> [EXERCISE BRIEF]: Every line of the data below should be printed exactly.

(Source data)
###
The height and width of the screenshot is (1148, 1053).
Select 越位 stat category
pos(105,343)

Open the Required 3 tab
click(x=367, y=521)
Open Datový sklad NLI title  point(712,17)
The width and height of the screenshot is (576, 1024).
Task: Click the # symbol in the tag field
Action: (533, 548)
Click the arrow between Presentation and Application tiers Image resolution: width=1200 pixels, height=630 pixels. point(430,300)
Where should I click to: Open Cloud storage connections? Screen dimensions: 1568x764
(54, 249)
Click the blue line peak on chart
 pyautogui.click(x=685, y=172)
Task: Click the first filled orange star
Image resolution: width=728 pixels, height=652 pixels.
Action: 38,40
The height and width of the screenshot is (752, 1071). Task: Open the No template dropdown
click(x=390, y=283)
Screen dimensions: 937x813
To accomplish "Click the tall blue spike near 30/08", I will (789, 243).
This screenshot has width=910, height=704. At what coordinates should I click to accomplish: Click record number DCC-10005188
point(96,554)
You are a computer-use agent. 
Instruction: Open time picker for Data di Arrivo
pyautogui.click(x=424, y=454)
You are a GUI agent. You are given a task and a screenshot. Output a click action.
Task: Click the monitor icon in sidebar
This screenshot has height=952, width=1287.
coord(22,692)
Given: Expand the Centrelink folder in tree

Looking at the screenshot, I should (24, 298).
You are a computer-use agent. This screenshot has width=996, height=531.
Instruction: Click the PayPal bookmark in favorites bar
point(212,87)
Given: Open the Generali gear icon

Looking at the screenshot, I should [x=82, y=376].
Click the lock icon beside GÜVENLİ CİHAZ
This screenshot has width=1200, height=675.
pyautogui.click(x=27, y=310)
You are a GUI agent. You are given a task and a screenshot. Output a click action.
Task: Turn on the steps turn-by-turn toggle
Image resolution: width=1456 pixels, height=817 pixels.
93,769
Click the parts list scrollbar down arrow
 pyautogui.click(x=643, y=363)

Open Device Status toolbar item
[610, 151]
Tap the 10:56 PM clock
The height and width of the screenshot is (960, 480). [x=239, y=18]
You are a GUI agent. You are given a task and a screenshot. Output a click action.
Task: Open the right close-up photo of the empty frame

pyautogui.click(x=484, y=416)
###
> [TASK RESPONSE]:
The height and width of the screenshot is (1148, 1053).
Select 越位 stat category
pos(105,343)

Open the Required 3 tab
click(x=367, y=521)
Open Datový sklad NLI title  point(712,17)
The width and height of the screenshot is (576, 1024).
Task: Click the # symbol in the tag field
Action: (533, 548)
Click the arrow between Presentation and Application tiers Image resolution: width=1200 pixels, height=630 pixels. point(430,300)
Where should I click to: Open Cloud storage connections? Screen dimensions: 1568x764
(54, 249)
Click the blue line peak on chart
 pyautogui.click(x=685, y=172)
Task: Click the first filled orange star
Image resolution: width=728 pixels, height=652 pixels.
Action: 38,40
The height and width of the screenshot is (752, 1071). Task: Open the No template dropdown
click(x=390, y=283)
Screen dimensions: 937x813
To accomplish "Click the tall blue spike near 30/08", I will (789, 243).
This screenshot has width=910, height=704. At what coordinates should I click to accomplish: Click record number DCC-10005188
point(96,554)
You are a computer-use agent. 
Instruction: Open time picker for Data di Arrivo
pyautogui.click(x=424, y=454)
You are a GUI agent. You are given a task and a screenshot. Output a click action.
Task: Click the monitor icon in sidebar
This screenshot has height=952, width=1287.
coord(22,692)
Given: Expand the Centrelink folder in tree

Looking at the screenshot, I should (24, 298).
You are a computer-use agent. This screenshot has width=996, height=531.
Instruction: Click the PayPal bookmark in favorites bar
point(212,87)
Given: Open the Generali gear icon

Looking at the screenshot, I should [x=82, y=376].
Click the lock icon beside GÜVENLİ CİHAZ
This screenshot has width=1200, height=675.
pyautogui.click(x=27, y=310)
You are a GUI agent. You are given a task and a screenshot. Output a click action.
Task: Turn on the steps turn-by-turn toggle
Image resolution: width=1456 pixels, height=817 pixels.
93,769
Click the parts list scrollbar down arrow
 pyautogui.click(x=643, y=363)

Open Device Status toolbar item
[610, 151]
Tap the 10:56 PM clock
The height and width of the screenshot is (960, 480). [x=239, y=18]
You are a GUI agent. You are given a task and a screenshot. Output a click action.
Task: Open the right close-up photo of the empty frame

pyautogui.click(x=484, y=416)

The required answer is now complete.